La question de la réception de ces travaux par les élu·es s’est également posée

 Quelle(s) différence(s) par rapport à des publications plus “traditionnelles” ?

Pour le CESER de Normandie, il est difficile de quantifier la prise en considération des productions par les élu·es. Néanmoins, même si sur le moment, ils ne semblent pas mobilisés, les idées infusent et on les retrouve chemin faisant dans les politiques publiques. Aussi, si les élu.es forment le public cible de ces productions, il ne faut pas omettre qu’elles sont également à destination des citoyen·nes. En ce sens, la prospective permet le débat et de rapprocher les élu.es et les citoyen·nes. 
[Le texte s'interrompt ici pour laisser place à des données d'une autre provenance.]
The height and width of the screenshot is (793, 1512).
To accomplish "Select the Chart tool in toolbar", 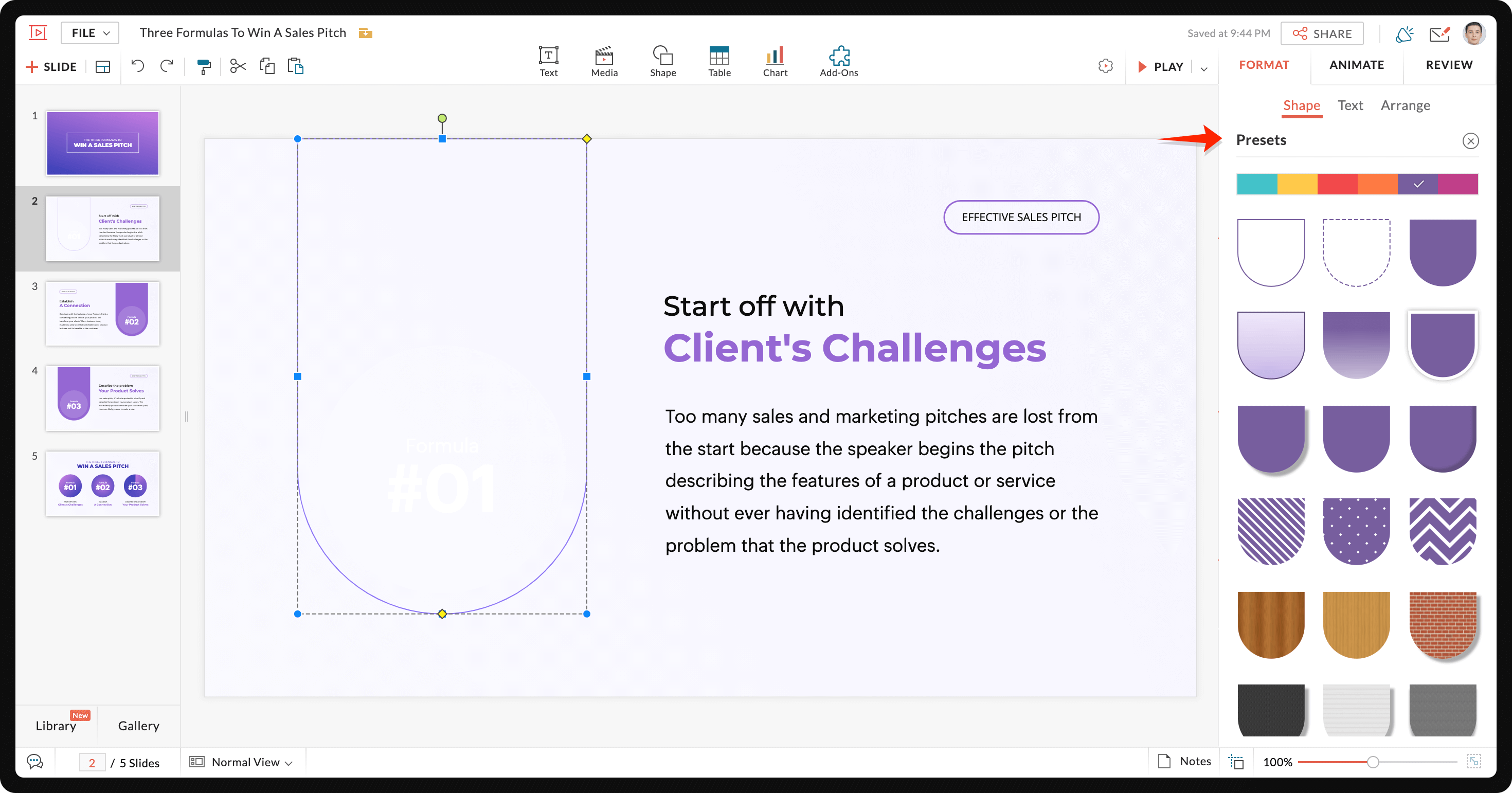I will tap(775, 57).
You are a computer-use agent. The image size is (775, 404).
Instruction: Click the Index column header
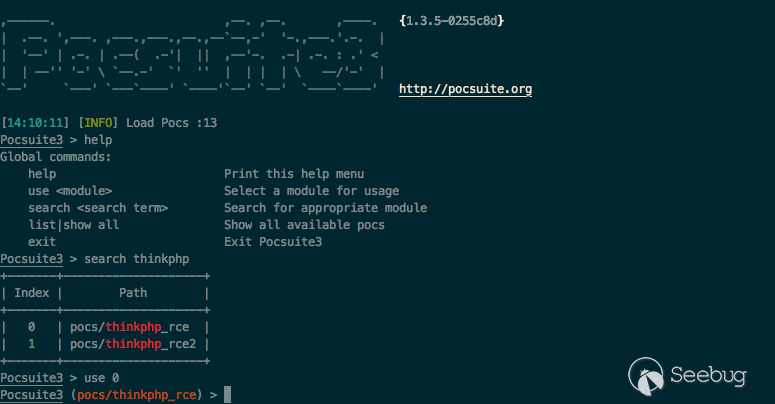pos(32,293)
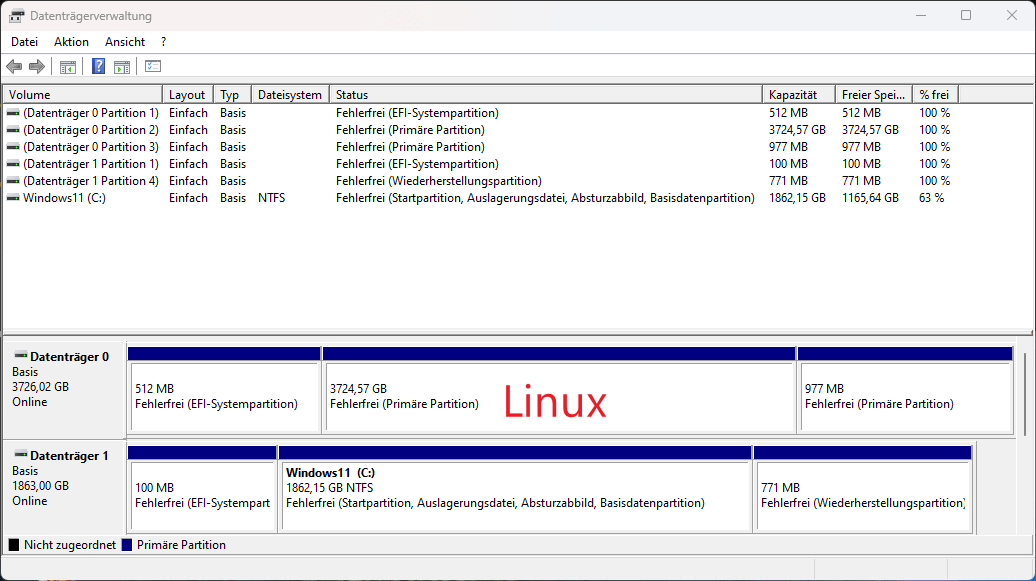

Le CESER de Bretagne précise que la question de la réception du travail par les élu.es dépend également de la méthode de travail employée. Dans la majorité de leurs productions, il y a un dialogue constant avec les élu·es dans la construction des avis. C’était le cas sur le dernier en date sur la question des sols, qui s’est fait dans le contexte de la mise en place du ZAN et de la rédaction du SRADDET.